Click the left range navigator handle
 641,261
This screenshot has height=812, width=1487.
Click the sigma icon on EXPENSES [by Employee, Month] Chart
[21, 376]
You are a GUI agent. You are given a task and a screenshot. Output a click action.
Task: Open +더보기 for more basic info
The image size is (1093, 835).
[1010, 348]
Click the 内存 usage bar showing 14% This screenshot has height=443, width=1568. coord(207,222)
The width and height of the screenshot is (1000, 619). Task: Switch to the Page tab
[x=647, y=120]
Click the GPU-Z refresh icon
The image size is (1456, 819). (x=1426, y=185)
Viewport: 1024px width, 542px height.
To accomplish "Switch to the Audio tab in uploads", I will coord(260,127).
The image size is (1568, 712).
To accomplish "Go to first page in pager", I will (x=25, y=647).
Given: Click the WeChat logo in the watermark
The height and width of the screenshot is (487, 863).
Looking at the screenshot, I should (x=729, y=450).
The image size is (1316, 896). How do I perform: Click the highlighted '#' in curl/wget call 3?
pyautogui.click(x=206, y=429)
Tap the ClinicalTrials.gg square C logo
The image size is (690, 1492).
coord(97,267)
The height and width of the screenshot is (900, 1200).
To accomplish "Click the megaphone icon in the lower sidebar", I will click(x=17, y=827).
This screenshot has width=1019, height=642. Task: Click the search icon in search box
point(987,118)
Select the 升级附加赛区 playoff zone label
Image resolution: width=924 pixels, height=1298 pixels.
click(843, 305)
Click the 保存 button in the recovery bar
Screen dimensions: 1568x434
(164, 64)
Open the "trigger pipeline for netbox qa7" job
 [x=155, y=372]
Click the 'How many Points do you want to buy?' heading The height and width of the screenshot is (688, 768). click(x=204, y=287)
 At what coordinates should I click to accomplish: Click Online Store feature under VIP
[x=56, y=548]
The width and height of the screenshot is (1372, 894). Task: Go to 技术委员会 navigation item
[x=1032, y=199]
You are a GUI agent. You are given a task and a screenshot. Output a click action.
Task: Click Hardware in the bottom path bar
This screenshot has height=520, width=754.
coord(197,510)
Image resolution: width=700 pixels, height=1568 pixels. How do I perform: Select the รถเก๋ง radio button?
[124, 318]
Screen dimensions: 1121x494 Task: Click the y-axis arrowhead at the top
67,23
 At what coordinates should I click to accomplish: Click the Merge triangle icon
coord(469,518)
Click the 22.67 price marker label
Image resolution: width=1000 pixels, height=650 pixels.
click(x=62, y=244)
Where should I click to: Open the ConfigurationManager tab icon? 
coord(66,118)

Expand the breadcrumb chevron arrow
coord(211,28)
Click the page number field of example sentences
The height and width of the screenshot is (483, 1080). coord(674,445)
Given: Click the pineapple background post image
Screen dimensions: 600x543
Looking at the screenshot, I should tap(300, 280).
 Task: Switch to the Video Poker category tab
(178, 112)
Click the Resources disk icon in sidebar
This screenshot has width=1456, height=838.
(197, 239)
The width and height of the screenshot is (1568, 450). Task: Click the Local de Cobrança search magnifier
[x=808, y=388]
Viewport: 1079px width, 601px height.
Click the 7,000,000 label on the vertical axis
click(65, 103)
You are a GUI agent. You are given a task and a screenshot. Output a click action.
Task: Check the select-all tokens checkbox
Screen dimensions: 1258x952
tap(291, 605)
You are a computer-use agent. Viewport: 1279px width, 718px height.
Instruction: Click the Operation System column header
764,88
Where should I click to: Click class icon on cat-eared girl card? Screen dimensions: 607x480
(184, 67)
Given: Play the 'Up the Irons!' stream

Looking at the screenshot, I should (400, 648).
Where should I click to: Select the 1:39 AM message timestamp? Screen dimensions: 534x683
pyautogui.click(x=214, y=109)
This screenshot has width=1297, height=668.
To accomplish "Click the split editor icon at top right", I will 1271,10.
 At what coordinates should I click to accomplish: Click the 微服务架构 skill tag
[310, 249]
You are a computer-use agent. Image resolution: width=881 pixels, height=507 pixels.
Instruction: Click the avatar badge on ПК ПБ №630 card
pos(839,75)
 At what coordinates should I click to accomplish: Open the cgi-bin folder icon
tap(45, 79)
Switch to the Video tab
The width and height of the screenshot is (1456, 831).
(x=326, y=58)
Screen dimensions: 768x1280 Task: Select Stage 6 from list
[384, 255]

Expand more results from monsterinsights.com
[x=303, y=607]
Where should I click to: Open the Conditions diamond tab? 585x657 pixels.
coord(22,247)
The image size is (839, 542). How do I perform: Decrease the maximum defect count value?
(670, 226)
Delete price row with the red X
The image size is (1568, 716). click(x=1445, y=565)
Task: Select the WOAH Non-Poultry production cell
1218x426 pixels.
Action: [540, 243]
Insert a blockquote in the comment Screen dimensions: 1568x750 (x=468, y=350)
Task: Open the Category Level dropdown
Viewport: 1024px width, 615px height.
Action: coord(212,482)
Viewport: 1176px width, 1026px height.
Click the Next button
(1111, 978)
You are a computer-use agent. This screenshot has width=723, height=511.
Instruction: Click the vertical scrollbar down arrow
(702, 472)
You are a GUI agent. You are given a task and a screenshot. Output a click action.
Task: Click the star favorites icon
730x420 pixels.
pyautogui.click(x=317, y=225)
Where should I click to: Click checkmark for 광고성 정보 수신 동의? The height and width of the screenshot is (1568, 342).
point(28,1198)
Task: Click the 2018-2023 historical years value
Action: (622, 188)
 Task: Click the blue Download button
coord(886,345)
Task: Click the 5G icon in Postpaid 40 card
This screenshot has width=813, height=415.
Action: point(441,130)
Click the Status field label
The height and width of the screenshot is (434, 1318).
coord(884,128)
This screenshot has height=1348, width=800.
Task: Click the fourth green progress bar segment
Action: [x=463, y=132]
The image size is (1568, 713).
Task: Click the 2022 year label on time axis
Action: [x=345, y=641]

- _Instructions for the task_
Convert the stretch of material that begins with the line containing "Expand the breadcrumb chevron arrow" and ends with the line containing "The height and width of the screenshot is (483, 1080)." into a JSON list of strings, with one string for each line and blank lines left out.

- _Answer to this problem_
[
  "Expand the breadcrumb chevron arrow",
  "coord(211,28)",
  "Click the page number field of example sentences",
  "The height and width of the screenshot is (483, 1080). coord(674,445)"
]